→ WHAT TO PRODUCE
Copy every one of the following items word for word, without changing anything.

[Start]

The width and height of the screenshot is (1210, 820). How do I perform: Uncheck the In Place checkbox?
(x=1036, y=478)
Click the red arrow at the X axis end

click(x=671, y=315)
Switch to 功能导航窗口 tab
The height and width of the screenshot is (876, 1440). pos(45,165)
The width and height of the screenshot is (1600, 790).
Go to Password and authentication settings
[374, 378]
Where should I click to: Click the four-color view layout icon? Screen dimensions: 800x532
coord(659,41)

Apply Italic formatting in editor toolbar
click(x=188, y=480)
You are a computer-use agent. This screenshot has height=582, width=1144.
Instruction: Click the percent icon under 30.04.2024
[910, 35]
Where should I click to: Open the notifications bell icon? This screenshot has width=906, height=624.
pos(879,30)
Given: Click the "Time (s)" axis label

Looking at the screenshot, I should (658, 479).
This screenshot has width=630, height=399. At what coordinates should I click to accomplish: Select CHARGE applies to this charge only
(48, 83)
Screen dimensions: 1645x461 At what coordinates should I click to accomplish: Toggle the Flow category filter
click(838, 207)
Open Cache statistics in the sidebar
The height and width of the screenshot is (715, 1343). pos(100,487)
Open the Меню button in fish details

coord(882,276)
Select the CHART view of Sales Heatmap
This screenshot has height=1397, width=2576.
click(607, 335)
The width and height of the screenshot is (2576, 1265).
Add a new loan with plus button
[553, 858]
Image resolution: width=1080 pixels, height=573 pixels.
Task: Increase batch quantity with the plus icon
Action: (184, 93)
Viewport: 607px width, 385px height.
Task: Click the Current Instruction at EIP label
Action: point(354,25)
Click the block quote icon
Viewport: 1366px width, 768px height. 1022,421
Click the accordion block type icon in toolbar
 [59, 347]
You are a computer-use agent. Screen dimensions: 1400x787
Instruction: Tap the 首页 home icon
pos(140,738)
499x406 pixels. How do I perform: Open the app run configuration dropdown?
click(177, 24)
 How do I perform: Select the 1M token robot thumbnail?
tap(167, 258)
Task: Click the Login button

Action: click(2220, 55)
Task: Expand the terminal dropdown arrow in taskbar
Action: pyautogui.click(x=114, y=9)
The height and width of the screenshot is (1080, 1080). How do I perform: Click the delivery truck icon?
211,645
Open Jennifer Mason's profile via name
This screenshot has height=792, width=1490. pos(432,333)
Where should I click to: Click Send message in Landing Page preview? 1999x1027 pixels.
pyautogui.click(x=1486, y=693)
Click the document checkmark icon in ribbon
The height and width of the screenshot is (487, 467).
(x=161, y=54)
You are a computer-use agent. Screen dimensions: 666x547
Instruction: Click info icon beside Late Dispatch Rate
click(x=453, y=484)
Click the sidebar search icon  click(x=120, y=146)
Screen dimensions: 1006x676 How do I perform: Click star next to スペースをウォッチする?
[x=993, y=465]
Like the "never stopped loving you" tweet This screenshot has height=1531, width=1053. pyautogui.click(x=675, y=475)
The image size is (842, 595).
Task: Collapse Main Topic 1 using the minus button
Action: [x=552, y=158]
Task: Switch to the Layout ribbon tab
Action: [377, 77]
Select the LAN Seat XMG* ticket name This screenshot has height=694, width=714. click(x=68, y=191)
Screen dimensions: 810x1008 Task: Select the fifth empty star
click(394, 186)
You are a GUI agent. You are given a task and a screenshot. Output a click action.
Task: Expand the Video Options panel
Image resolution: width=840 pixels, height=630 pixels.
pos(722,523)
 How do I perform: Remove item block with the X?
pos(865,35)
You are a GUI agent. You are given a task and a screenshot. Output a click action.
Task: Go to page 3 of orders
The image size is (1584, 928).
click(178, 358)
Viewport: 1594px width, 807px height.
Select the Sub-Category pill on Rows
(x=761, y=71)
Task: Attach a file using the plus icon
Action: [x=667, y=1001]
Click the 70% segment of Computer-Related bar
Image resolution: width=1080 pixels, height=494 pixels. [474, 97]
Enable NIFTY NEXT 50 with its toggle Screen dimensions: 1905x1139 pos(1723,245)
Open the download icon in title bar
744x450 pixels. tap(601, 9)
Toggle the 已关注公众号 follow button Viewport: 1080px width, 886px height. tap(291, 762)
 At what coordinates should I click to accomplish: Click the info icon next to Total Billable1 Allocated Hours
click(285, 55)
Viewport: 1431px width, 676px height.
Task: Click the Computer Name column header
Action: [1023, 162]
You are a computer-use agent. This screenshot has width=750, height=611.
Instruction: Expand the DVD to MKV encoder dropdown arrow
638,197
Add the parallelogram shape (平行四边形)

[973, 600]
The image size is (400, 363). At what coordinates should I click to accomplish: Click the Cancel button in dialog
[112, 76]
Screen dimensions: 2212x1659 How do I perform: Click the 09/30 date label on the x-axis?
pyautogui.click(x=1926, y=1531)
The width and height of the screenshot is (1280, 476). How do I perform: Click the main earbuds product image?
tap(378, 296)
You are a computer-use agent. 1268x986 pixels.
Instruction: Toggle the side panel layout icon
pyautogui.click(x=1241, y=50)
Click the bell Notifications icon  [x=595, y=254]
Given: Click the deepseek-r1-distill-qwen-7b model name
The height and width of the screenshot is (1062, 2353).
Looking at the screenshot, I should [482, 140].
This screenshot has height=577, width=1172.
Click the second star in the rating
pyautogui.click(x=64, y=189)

[End]

→ SOLUTION FOR THIS PROBLEM
The width and height of the screenshot is (1210, 820). How do I perform: Uncheck the In Place checkbox?
(x=1036, y=478)
Click the red arrow at the X axis end

click(x=671, y=315)
Switch to 功能导航窗口 tab
The height and width of the screenshot is (876, 1440). pos(45,165)
The width and height of the screenshot is (1600, 790).
Go to Password and authentication settings
[374, 378]
Where should I click to: Click the four-color view layout icon? Screen dimensions: 800x532
coord(659,41)

Apply Italic formatting in editor toolbar
click(x=188, y=480)
You are a computer-use agent. This screenshot has height=582, width=1144.
Instruction: Click the percent icon under 30.04.2024
[910, 35]
Where should I click to: Open the notifications bell icon? This screenshot has width=906, height=624.
pos(879,30)
Given: Click the "Time (s)" axis label

Looking at the screenshot, I should (658, 479).
This screenshot has width=630, height=399. At what coordinates should I click to accomplish: Select CHARGE applies to this charge only
(48, 83)
Screen dimensions: 1645x461 At what coordinates should I click to accomplish: Toggle the Flow category filter
click(838, 207)
Open Cache statistics in the sidebar
The height and width of the screenshot is (715, 1343). pos(100,487)
Open the Меню button in fish details

coord(882,276)
Select the CHART view of Sales Heatmap
This screenshot has height=1397, width=2576.
click(607, 335)
The width and height of the screenshot is (2576, 1265).
Add a new loan with plus button
[553, 858]
Image resolution: width=1080 pixels, height=573 pixels.
Task: Increase batch quantity with the plus icon
Action: (184, 93)
Viewport: 607px width, 385px height.
Task: Click the Current Instruction at EIP label
Action: point(354,25)
Click the block quote icon
Viewport: 1366px width, 768px height. 1022,421
Click the accordion block type icon in toolbar
 [59, 347]
You are a computer-use agent. Screen dimensions: 1400x787
Instruction: Tap the 首页 home icon
pos(140,738)
499x406 pixels. How do I perform: Open the app run configuration dropdown?
click(177, 24)
 How do I perform: Select the 1M token robot thumbnail?
tap(167, 258)
Task: Click the Login button

Action: click(2220, 55)
Task: Expand the terminal dropdown arrow in taskbar
Action: pyautogui.click(x=114, y=9)
The height and width of the screenshot is (1080, 1080). How do I perform: Click the delivery truck icon?
211,645
Open Jennifer Mason's profile via name
This screenshot has height=792, width=1490. pos(432,333)
Where should I click to: Click Send message in Landing Page preview? 1999x1027 pixels.
pyautogui.click(x=1486, y=693)
Click the document checkmark icon in ribbon
The height and width of the screenshot is (487, 467).
(x=161, y=54)
You are a computer-use agent. Screen dimensions: 666x547
Instruction: Click info icon beside Late Dispatch Rate
click(x=453, y=484)
Click the sidebar search icon  click(x=120, y=146)
Screen dimensions: 1006x676 How do I perform: Click star next to スペースをウォッチする?
[x=993, y=465]
Like the "never stopped loving you" tweet This screenshot has height=1531, width=1053. pyautogui.click(x=675, y=475)
The image size is (842, 595).
Task: Collapse Main Topic 1 using the minus button
Action: [x=552, y=158]
Task: Switch to the Layout ribbon tab
Action: [377, 77]
Select the LAN Seat XMG* ticket name This screenshot has height=694, width=714. click(x=68, y=191)
Screen dimensions: 810x1008 Task: Select the fifth empty star
click(394, 186)
You are a GUI agent. You are given a task and a screenshot. Output a click action.
Task: Expand the Video Options panel
Image resolution: width=840 pixels, height=630 pixels.
pos(722,523)
 How do I perform: Remove item block with the X?
pos(865,35)
You are a GUI agent. You are given a task and a screenshot. Output a click action.
Task: Go to page 3 of orders
The image size is (1584, 928).
click(178, 358)
Viewport: 1594px width, 807px height.
Select the Sub-Category pill on Rows
(x=761, y=71)
Task: Attach a file using the plus icon
Action: [x=667, y=1001]
Click the 70% segment of Computer-Related bar
Image resolution: width=1080 pixels, height=494 pixels. [474, 97]
Enable NIFTY NEXT 50 with its toggle Screen dimensions: 1905x1139 pos(1723,245)
Open the download icon in title bar
744x450 pixels. tap(601, 9)
Toggle the 已关注公众号 follow button Viewport: 1080px width, 886px height. tap(291, 762)
 At what coordinates should I click to accomplish: Click the info icon next to Total Billable1 Allocated Hours
click(285, 55)
Viewport: 1431px width, 676px height.
Task: Click the Computer Name column header
Action: [1023, 162]
You are a computer-use agent. This screenshot has width=750, height=611.
Instruction: Expand the DVD to MKV encoder dropdown arrow
638,197
Add the parallelogram shape (平行四边形)

[973, 600]
The image size is (400, 363). At what coordinates should I click to accomplish: Click the Cancel button in dialog
[112, 76]
Screen dimensions: 2212x1659 How do I perform: Click the 09/30 date label on the x-axis?
pyautogui.click(x=1926, y=1531)
The width and height of the screenshot is (1280, 476). How do I perform: Click the main earbuds product image?
tap(378, 296)
You are a computer-use agent. 1268x986 pixels.
Instruction: Toggle the side panel layout icon
pyautogui.click(x=1241, y=50)
Click the bell Notifications icon  [x=595, y=254]
Given: Click the deepseek-r1-distill-qwen-7b model name
The height and width of the screenshot is (1062, 2353).
Looking at the screenshot, I should [482, 140].
This screenshot has height=577, width=1172.
Click the second star in the rating
pyautogui.click(x=64, y=189)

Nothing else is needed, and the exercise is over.